**EXERCISE PROMPT:**
Rewrite all the items below as a numbered list, one line per number, and leave out the blank lines.

**PROVIDED ENTRIES:**
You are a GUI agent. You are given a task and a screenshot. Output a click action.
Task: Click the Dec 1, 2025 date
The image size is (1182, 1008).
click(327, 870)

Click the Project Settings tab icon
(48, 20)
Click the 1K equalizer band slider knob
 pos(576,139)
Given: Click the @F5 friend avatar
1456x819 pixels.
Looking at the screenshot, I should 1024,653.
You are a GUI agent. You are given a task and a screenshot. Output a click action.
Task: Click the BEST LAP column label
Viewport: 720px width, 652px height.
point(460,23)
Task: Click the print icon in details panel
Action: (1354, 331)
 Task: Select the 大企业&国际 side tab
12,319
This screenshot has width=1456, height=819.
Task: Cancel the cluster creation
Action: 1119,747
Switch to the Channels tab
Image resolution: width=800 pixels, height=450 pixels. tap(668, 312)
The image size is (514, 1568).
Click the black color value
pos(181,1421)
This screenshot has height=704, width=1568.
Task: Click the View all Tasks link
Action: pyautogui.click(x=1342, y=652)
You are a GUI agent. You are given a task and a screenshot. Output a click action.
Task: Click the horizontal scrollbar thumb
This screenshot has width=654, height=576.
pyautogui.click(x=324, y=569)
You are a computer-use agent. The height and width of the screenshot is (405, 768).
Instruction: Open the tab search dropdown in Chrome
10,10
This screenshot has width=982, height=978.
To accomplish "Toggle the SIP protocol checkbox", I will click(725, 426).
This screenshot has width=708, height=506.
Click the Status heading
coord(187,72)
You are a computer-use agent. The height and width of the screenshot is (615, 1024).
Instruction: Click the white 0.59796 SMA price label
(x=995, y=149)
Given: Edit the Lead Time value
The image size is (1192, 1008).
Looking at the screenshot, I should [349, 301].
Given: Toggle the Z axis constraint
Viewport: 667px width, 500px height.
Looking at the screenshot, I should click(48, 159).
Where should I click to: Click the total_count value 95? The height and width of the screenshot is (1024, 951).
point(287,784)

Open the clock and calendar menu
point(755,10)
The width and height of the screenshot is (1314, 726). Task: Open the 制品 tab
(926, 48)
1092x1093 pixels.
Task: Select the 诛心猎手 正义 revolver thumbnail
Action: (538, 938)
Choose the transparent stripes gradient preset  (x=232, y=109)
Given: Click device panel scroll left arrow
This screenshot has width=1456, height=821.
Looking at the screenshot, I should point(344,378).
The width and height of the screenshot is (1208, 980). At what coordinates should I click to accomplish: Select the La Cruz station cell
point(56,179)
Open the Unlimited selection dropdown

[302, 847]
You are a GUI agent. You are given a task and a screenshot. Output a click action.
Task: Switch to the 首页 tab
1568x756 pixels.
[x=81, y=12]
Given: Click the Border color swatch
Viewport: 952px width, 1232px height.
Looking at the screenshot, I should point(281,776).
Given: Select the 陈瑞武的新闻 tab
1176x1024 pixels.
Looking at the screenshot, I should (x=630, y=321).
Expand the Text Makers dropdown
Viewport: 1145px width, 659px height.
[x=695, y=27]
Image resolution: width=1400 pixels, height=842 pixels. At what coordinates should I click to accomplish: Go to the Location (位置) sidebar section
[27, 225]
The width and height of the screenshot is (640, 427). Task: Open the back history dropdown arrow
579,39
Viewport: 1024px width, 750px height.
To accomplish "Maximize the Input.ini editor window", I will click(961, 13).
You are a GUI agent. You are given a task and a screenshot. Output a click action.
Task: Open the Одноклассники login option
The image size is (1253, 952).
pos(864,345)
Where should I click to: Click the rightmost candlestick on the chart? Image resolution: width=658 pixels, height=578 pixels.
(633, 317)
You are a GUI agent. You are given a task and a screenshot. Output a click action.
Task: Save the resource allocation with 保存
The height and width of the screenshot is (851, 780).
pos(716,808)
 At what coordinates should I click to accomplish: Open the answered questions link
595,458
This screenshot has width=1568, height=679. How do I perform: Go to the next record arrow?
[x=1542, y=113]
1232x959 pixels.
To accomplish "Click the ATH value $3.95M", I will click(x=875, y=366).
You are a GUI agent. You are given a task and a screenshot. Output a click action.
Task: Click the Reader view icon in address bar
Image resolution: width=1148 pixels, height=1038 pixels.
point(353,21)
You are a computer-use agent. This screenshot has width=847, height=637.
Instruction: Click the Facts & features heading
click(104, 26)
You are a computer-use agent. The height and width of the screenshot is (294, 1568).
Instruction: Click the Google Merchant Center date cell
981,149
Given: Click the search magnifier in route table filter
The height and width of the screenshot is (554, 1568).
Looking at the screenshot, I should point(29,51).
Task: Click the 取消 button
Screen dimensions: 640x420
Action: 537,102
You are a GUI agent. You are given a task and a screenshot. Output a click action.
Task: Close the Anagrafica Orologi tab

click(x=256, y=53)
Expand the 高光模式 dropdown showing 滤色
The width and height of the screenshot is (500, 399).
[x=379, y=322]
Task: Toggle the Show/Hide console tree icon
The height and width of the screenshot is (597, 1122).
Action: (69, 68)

**THE COMPLETED TASK:**
1. You are a GUI agent. You are given a task and a screenshot. Output a click action.
2. Task: Click the Dec 1, 2025 date
3. The image size is (1182, 1008).
4. click(327, 870)
5. Click the Project Settings tab icon
6. (48, 20)
7. Click the 1K equalizer band slider knob
8.  pos(576,139)
9. Given: Click the @F5 friend avatar
10. 1456x819 pixels.
11. Looking at the screenshot, I should 1024,653.
12. You are a GUI agent. You are given a task and a screenshot. Output a click action.
13. Task: Click the BEST LAP column label
14. Viewport: 720px width, 652px height.
15. point(460,23)
16. Task: Click the print icon in details panel
17. Action: (1354, 331)
18.  Task: Select the 大企业&国际 side tab
19. 12,319
20. This screenshot has width=1456, height=819.
21. Task: Cancel the cluster creation
22. Action: 1119,747
23. Switch to the Channels tab
24. Image resolution: width=800 pixels, height=450 pixels. tap(668, 312)
25. The image size is (514, 1568).
26. Click the black color value
27. pos(181,1421)
28. This screenshot has height=704, width=1568.
29. Task: Click the View all Tasks link
30. Action: pyautogui.click(x=1342, y=652)
31. You are a GUI agent. You are given a task and a screenshot. Output a click action.
32. Task: Click the horizontal scrollbar thumb
33. This screenshot has width=654, height=576.
34. pyautogui.click(x=324, y=569)
35. You are a computer-use agent. The height and width of the screenshot is (405, 768).
36. Instruction: Open the tab search dropdown in Chrome
37. 10,10
38. This screenshot has width=982, height=978.
39. To accomplish "Toggle the SIP protocol checkbox", I will click(725, 426).
40. This screenshot has width=708, height=506.
41. Click the Status heading
42. coord(187,72)
43. You are a computer-use agent. The height and width of the screenshot is (615, 1024).
44. Instruction: Click the white 0.59796 SMA price label
45. (x=995, y=149)
46. Given: Edit the Lead Time value
47. The image size is (1192, 1008).
48. Looking at the screenshot, I should [349, 301].
49. Given: Toggle the Z axis constraint
50. Viewport: 667px width, 500px height.
51. Looking at the screenshot, I should click(48, 159).
52. Where should I click to: Click the total_count value 95? The height and width of the screenshot is (1024, 951).
53. point(287,784)
54. Open the clock and calendar menu
55. point(755,10)
56. The width and height of the screenshot is (1314, 726). Task: Open the 制品 tab
57. (926, 48)
58. 1092x1093 pixels.
59. Task: Select the 诛心猎手 正义 revolver thumbnail
60. Action: (538, 938)
61. Choose the transparent stripes gradient preset  (x=232, y=109)
62. Given: Click device panel scroll left arrow
63. This screenshot has width=1456, height=821.
64. Looking at the screenshot, I should point(344,378).
65. The width and height of the screenshot is (1208, 980). At what coordinates should I click to accomplish: Select the La Cruz station cell
66. point(56,179)
67. Open the Unlimited selection dropdown
68. [302, 847]
69. You are a GUI agent. You are given a task and a screenshot. Output a click action.
70. Task: Switch to the 首页 tab
71. 1568x756 pixels.
72. [x=81, y=12]
73. Given: Click the Border color swatch
74. Viewport: 952px width, 1232px height.
75. Looking at the screenshot, I should point(281,776).
76. Given: Select the 陈瑞武的新闻 tab
77. 1176x1024 pixels.
78. Looking at the screenshot, I should (x=630, y=321).
79. Expand the Text Makers dropdown
80. Viewport: 1145px width, 659px height.
81. [x=695, y=27]
82. Image resolution: width=1400 pixels, height=842 pixels. At what coordinates should I click to accomplish: Go to the Location (位置) sidebar section
83. [27, 225]
84. The width and height of the screenshot is (640, 427). Task: Open the back history dropdown arrow
85. 579,39
86. Viewport: 1024px width, 750px height.
87. To accomplish "Maximize the Input.ini editor window", I will click(961, 13).
88. You are a GUI agent. You are given a task and a screenshot. Output a click action.
89. Task: Open the Одноклассники login option
90. The image size is (1253, 952).
91. pos(864,345)
92. Where should I click to: Click the rightmost candlestick on the chart? Image resolution: width=658 pixels, height=578 pixels.
93. (633, 317)
94. You are a GUI agent. You are given a task and a screenshot. Output a click action.
95. Task: Save the resource allocation with 保存
96. The height and width of the screenshot is (851, 780).
97. pos(716,808)
98.  At what coordinates should I click to accomplish: Open the answered questions link
99. 595,458
100. This screenshot has width=1568, height=679. How do I perform: Go to the next record arrow?
101. [x=1542, y=113]
102. 1232x959 pixels.
103. To accomplish "Click the ATH value $3.95M", I will click(x=875, y=366).
104. You are a GUI agent. You are given a task and a screenshot. Output a click action.
105. Task: Click the Reader view icon in address bar
106. Image resolution: width=1148 pixels, height=1038 pixels.
107. point(353,21)
108. You are a computer-use agent. This screenshot has width=847, height=637.
109. Instruction: Click the Facts & features heading
110. click(104, 26)
111. You are a computer-use agent. The height and width of the screenshot is (294, 1568).
112. Instruction: Click the Google Merchant Center date cell
113. 981,149
114. Given: Click the search magnifier in route table filter
115. The height and width of the screenshot is (554, 1568).
116. Looking at the screenshot, I should point(29,51).
117. Task: Click the 取消 button
118. Screen dimensions: 640x420
119. Action: 537,102
120. You are a GUI agent. You are given a task and a screenshot. Output a click action.
121. Task: Close the Anagrafica Orologi tab
122. click(x=256, y=53)
123. Expand the 高光模式 dropdown showing 滤色
124. The width and height of the screenshot is (500, 399).
125. [x=379, y=322]
126. Task: Toggle the Show/Hide console tree icon
127. The height and width of the screenshot is (597, 1122).
128. Action: (69, 68)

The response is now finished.